Montreal

Education minister promises new history curriculum will be more representative

The province's controversial new high school history curriculum will be changed to make it more representative of Quebec society, Education Minister Sébastien Proulx said Friday.

Sébastien Proulx seeks to reassure critics who worry pilot curriculum lacks diversity

Quebec Education Minister Sébastien Proulx is seeking to assure the curriculum's critics that he is listening to their concerns. (Jacques Boissinot/The Canadian Press)

The province's controversial new high school history curriculum will be changed to make it more representative of Quebec society, Education Minister Sébastien Proulx said Friday.

A new version of the curriculum was drafted by the previous Parti Québécois government, and is currently being circulated as part of a pilot project. A copy was obtained by CBC News.
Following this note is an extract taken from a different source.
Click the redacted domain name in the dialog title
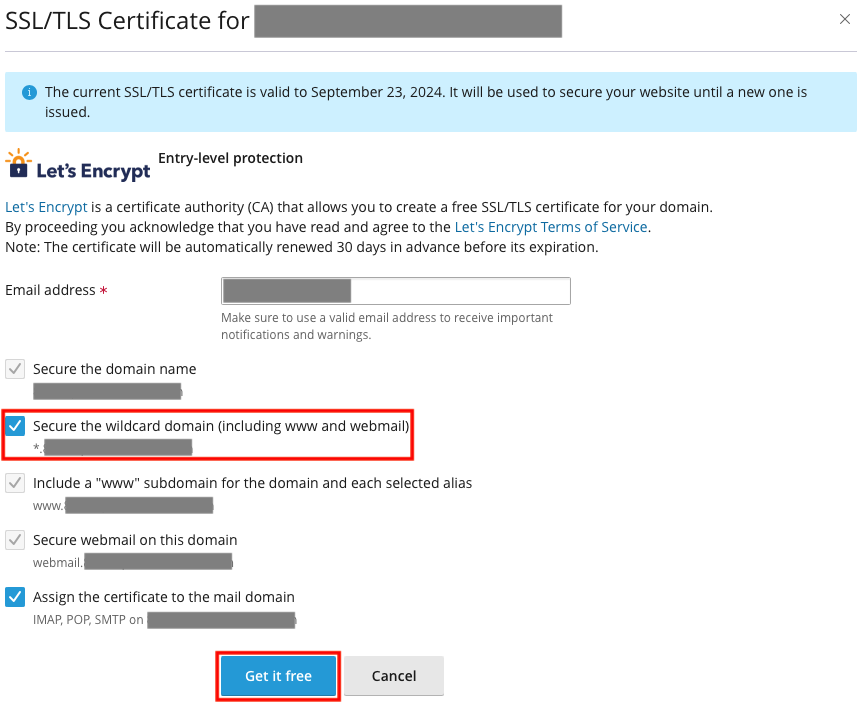The height and width of the screenshot is (708, 865). [407, 21]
But the curriculum has attracted criticism for failing to represent the diversity of the province's history.

Aboriginal activists have expressed dismay there is scant mention of residential schools. History teachers who have seen the curriculum say many immigrant communities, such as the Irish, Italians, Greek and Caribbean populations, also get little mention. 
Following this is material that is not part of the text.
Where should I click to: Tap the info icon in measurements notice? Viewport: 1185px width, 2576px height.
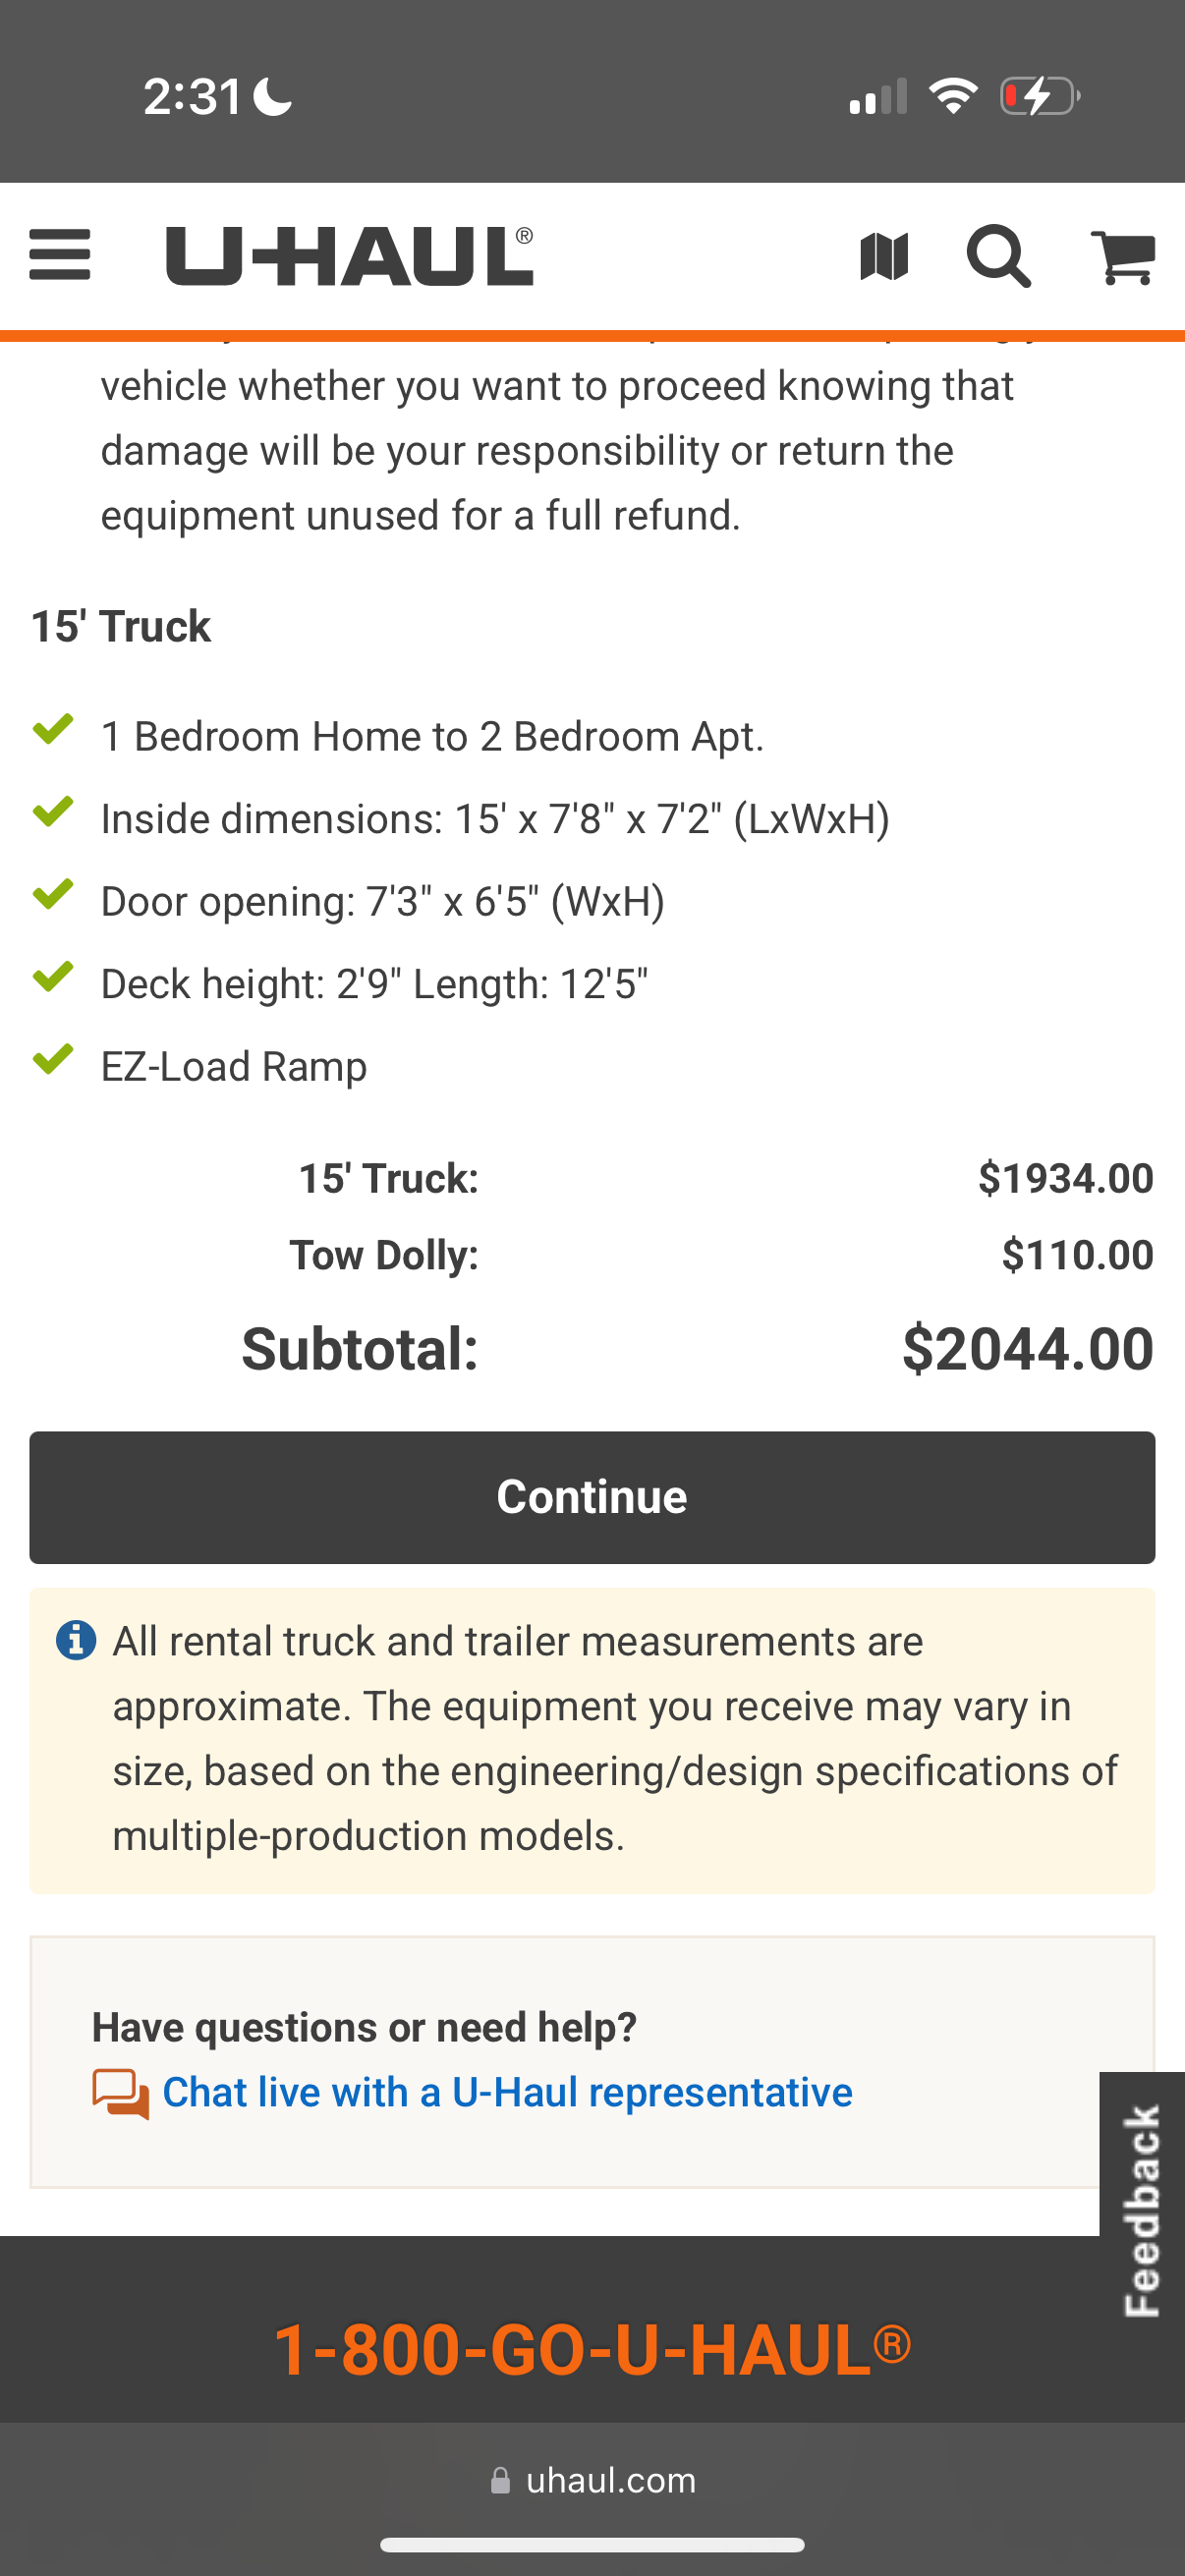[76, 1640]
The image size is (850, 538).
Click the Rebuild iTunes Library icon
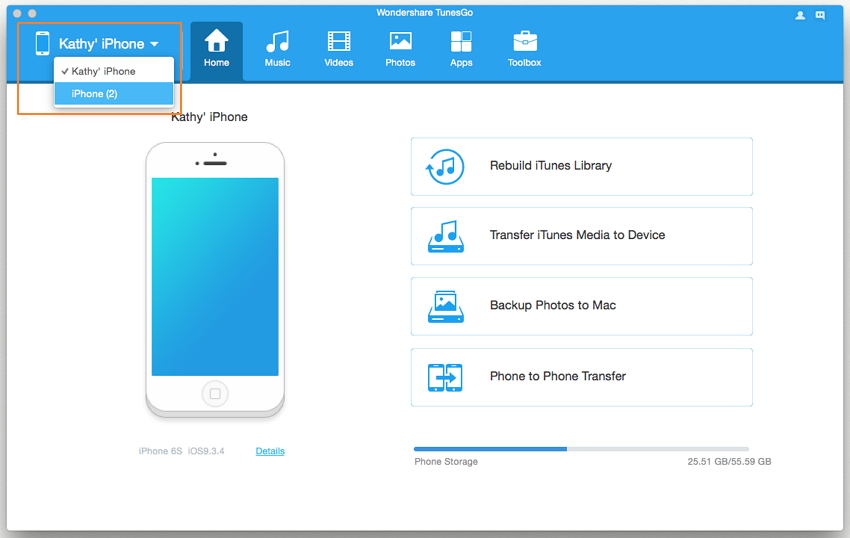point(445,166)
Proulx sought to assure the curriculum's critics that he is listening to their concerns. He indicated they would be incorporated into the final version.

"I know there will be modifications in the weeks ahead," Proulx told reporters in Montreal. "We'll take the time we need to ensure it's a program that reflects who we are."

'Huge improvement'

The course currently being circulated was developed following the 2012 election campaign, during which the PQ promised to emphasize Quebec's struggle for nationhood in the provincial school curriculum.

That version is not without its supporters. Gilles Laporte, a spokesperson for the Coalition pour l'histoire, described the new curriculum as a "huge improvement."

Laporte, who also teaches history at the Cégep du Vieux Montréal, said it streamlines pedagogical material, allowing teachers to address certain subjects in more depth. 

He dismissed as an "old complaint" concerns that the high school curriculum focuses too narrowly on the English and French empire aspects of Quebec's early history.

"Quebec has a big colonial background, and that cannot be [avoided]," he said. "We have to explore our colonial background."